▶ **Work to do**:
[1] Reproduce the passage of the risotto post starting at "Leading nicely on" and ending at "began to form.".
[2] According to the risotto post, which dish did the writer cook a few weeks earlier?

▶ **Selected passage**:
◇ ◇ ◇ ◇ ◇

Leading nicely on from my last post where I waffled on indulgently about my Yotam Ottolenghi Obsession, I wanted to share with you a recipe that has been born directly out out of said love affair.
I picked up some mussels which are in season right now and therefore incredibly affordable, and I was deliberating how best to use them when my mind wandered off to Ottolenghi, as is often the way these days, and I was inspired by one of the recipes from Jerusalem.
A few weeks ago I cooked the Barley Risotto with Marinated Feta and I loved it. It was my first ‘barley’ risotto and I really enjoyed the texture and size of the grains; it made a really interesting variation to arborio rice. I had some barley left in the cupboard and so an idea began to form.
A Barley & Mussel Risotto sprang to mind. But how to spice it? I was tempted to go down the curry route, perhaps a little coconut milk. But I didn’t want it to just taste like a Thai curry with barley instead of rice. And I quite like my Thai curries to be very saucy, almost soup like with oceans of spicy broth. That would not do at all for a risotto, it would just be soggy.

◇ ◇ ◇ ◇ ◇

▶ **Information supplied**:
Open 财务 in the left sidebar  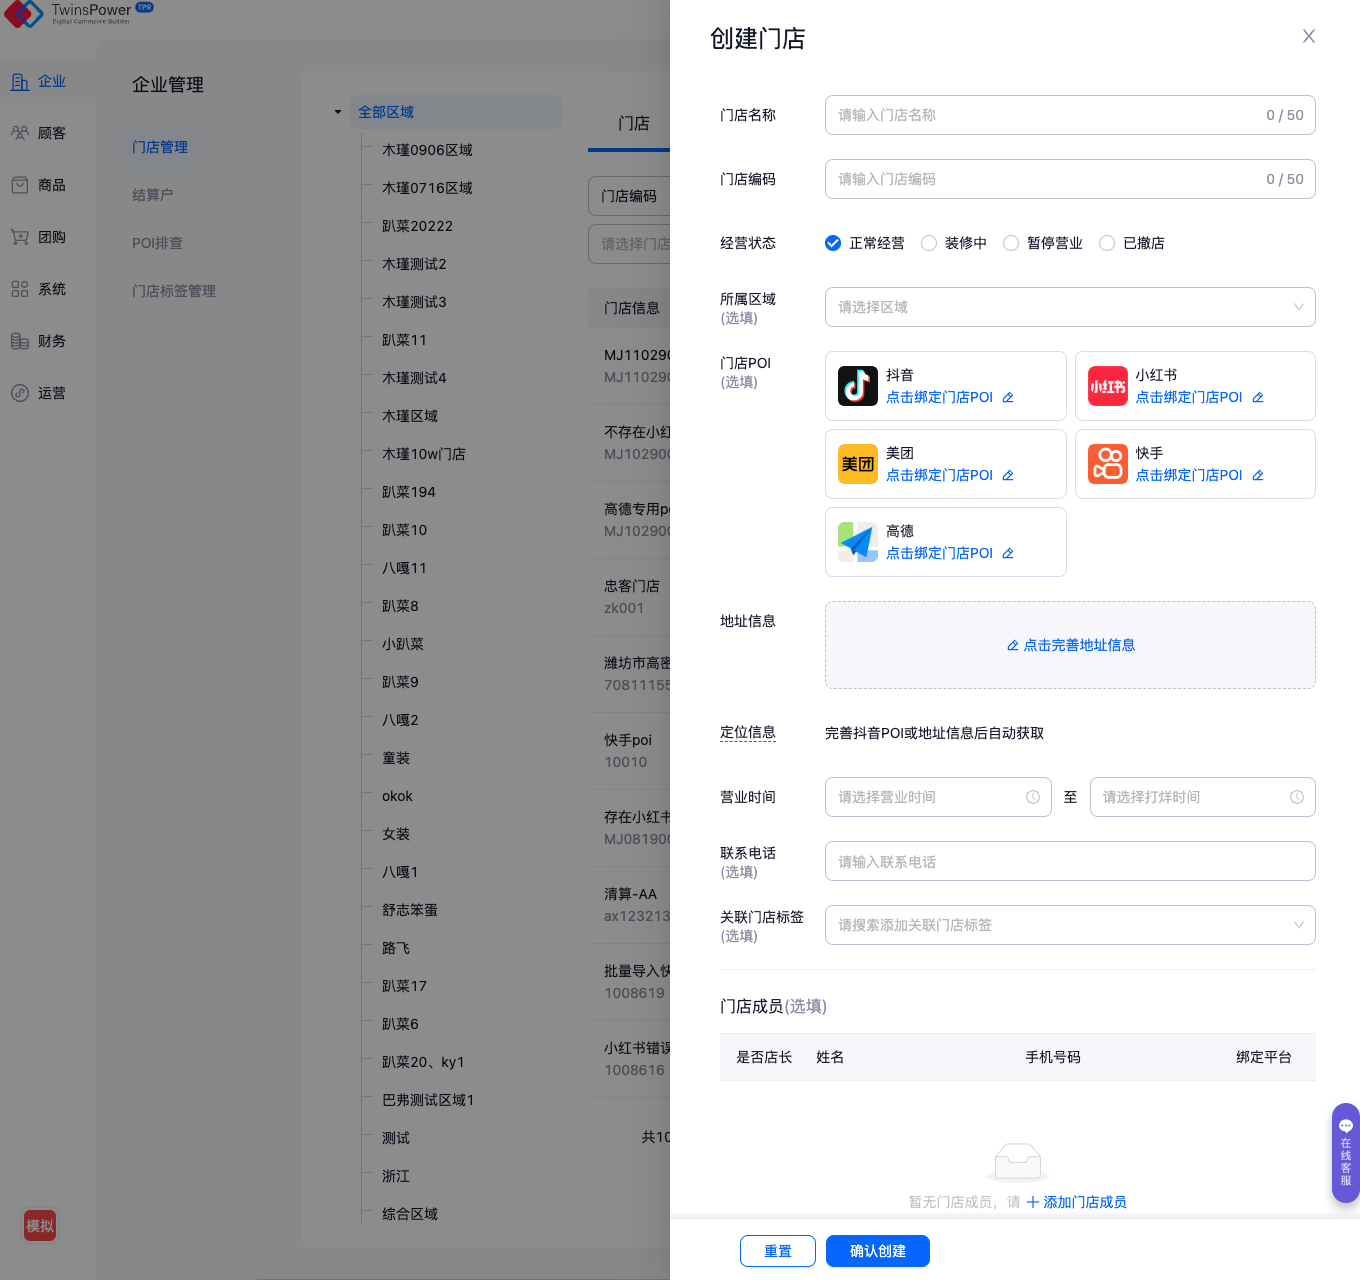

◇ ◇ ◇ ◇ ◇

▶ **Answers to each task**:
[1]
Leading nicely on from my last post where I waffled on indulgently about my Yotam Ottolenghi Obsession, I wanted to share with you a recipe that has been born directly out out of said love affair.
I picked up some mussels which are in season right now and therefore incredibly affordable, and I was deliberating how best to use them when my mind wandered off to Ottolenghi, as is often the way these days, and I was inspired by one of the recipes from Jerusalem.
A few weeks ago I cooked the Barley Risotto with Marinated Feta and I loved it. It was my first ‘barley’ risotto and I really enjoyed the texture and size of the grains; it made a really interesting variation to arborio rice. I had some barley left in the cupboard and so an idea began to form.

[2] The Barley Risotto with Marinated Feta.